Все-таки очень далеко мы находились — даже о победе узнали лишь 10 мая. В тот день у нас состоялся торжественный митинг. Были речи. Поднялся на трибуну пожилой, трижды раненный мичман, хотел сказать что-то, но заплакал, махнул рукой и ушел за кулисы.
В гарнизонном Доме культуры флота на скорую руку организовали праздничный вечер. Возле нас, на ряд впереди сидели несколько девушек в матросских фланельках, с полосатыми воротниками-гюйсами на плечах. Одна из них часто поворачивалась к своей подруге, я видел ее лицо: большие насмешливые глаза, полные, резко очерченные губы. высокий лоб. Пожалуй, даже слишком высокий, девушка прикрывала его челкой крупно завитых волос. А сзади волосы были подстрижены совсем коротко, как и положено рядовому бойцу.

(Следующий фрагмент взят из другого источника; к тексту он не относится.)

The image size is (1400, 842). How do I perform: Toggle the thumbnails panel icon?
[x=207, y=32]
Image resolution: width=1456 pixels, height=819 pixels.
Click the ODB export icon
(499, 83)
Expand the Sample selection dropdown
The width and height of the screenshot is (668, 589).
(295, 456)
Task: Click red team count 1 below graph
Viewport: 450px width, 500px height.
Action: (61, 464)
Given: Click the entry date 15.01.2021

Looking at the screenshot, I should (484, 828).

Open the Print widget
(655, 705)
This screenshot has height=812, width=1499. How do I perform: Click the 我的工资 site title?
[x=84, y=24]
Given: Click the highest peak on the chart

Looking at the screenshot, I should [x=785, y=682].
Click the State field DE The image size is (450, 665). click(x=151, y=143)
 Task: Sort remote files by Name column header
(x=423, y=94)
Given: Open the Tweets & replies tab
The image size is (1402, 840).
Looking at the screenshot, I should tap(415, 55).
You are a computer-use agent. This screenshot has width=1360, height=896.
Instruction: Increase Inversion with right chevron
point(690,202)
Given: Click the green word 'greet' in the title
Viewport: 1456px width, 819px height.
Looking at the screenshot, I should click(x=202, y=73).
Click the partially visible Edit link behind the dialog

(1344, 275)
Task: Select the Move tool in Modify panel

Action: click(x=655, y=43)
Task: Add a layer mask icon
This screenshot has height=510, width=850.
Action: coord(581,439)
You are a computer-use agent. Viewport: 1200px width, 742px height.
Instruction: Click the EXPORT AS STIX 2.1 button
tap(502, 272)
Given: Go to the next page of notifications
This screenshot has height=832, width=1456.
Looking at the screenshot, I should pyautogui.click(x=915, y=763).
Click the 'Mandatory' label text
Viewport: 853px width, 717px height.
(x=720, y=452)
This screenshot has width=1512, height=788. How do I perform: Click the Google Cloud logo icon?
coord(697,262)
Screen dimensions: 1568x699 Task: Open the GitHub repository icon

Наши взгляды встретились несколько раз, и я, помнится, даже покраснел, потому что в ту пору робел перед девушками больше, чем перед вооруженным до зубов неприятелем. Хотел заговорить с ней, но не смог.
Вышли мы следом за девушками и фойе, проводили их взглядами. И почему-то взгрустнулось немного.
Случайная мимолетная встреча — сколько их бывает в юности! И я, конечно, никли не думал, что благодаря стечению обстоятельств эта встреча останется в памяти навсегда.
Меньше пены, салага!
Военный порт, залитый яркими солнечными лучами, выглядел празднично. Слышались веселые голоса, звуки музыки. Пахло свежей краской. На деревянных бонах матросы, раздевшись до трусов, стирали белые робы. С шипением разбивались о настил тугие серебряные струи пресной воды.
Инструктор школы связи, сопровождавший выпускников к новому месту службы, спрашивал у встречных где стоят сторожевики. Мы проходили мимо десятков больших и малых кораблей, тесно прижавшихся один к другому. Я волновался, пытаясь угадать, какой же из кораблей наш.
Наконец инструктор остановился на одном из пирсов, устало присел па чугунный пал и достал из сумки кисет.
— Ну, Успенский, вы дома. Вот он, ваш трап!
Я увидел небольшой стройный корабль с плавными обводами корпуса, с чуть скошенными назад мачтами. Стремительность, скорость — вот что воплотили создатели корабля в его конструкции. Казалось, сорвется он сейчас со стальных швартовов и ринется к выходу из бухты в ту сторону, куда направлен был его острый форштевень.
Взгляд скользнул по боевой рубке, по стволам орудий, проследил, куда спускаются антенны.
На корме — большие медные буквы, до слепящего блеска начищенные заботливой умелой рукой.
— «Вьюга», — вслух прочитал я.
Спустился по наклонному трапу на светлую, выдраенную
с соляром палубу и чуть не упал — разъехались ноги. Как же ходить здесь во время качки?
Вахтенный у трапа, здоровенный матрос, краснощекий и рыжий, сказал насмешливо:
— Осторожней ты, корова па льду!
— Ладно, без сопливых обойдемся.
— Меньше пены, салага! — прикрикнул вахтенный.
Он был постарше меня, но я не ответил ему. Салага — она рыба мелкая.
Навстречу мне шел вызванный дежурный офицер. Я вытянулся и вскинул ладонь к бескозырке.
С моим приходом радистов на корабле стало пятеро. Трое несли вахту в радиорубке дальней связи. А меня по традиции определили в автосигнальное отделение к старшине 2-й статьи Федору Гребенщикову. В этом отделении начинали службу все молодые радисты «Вьюги».
Заведование наше оказалось довольно обширным. В штурманской рубке стояла на пружинных амортизаторах маленькая ультракоротковолновая радиостанция типа
«Рейд». За переборкой, в соседнем помещении, находилась аппаратура боевой трансляции, так называемый узел «В». Имелась у нас и переносная коротковолновая станция РБМ для высадки па берег.
Мы должны были следить за состоянием аккумуляторов, за сохранностью радиотрансляционной сети. Кроме того, в мои обязанности входило обслуживание агрегатной, где сосредоточены были умформеры и динамо-машины, питавшие все корабельные радиоустановки.
— В море будете нести вахту на ультракоротких волнах, — сухо сказал Гребенщиков. — В базе занятая по специальности, корабельные наряды и работы по общему расписанию.
Гребенщикову в то время перевалило за двадцать пять, и мне он казался человеком, умудренным жизнью. Говорил старшина мало, голос звучал резко. На худощавом лице почти никогда не появлялась улыбка. Пальцы длинные, тонкие, чуткие, какие бывают у прирожденных музыкантов. С такими пальцами хорошо работать на радиотелеграфном ключе. Одевался Гребенщиков аккуратно. Даже рабочее платье сидело на нем красиво и ловко.